Please give the records below as a Markdown table with the columns "Row" and "Line," one numbered row per line and blank lines left out.

— start Supplied data —

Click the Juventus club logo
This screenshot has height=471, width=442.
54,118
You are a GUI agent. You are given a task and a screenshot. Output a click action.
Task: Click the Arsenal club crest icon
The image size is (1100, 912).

— end Supplied data —

» Problem solution:
| Row | Line |
|---|---|
| 1 | Click the Juventus club logo |
| 2 | This screenshot has height=471, width=442. |
| 3 | 54,118 |
| 4 | You are a GUI agent. You are given a task and a screenshot. Output a click action. |
| 5 | Task: Click the Arsenal club crest icon |
| 6 | The image size is (1100, 912). |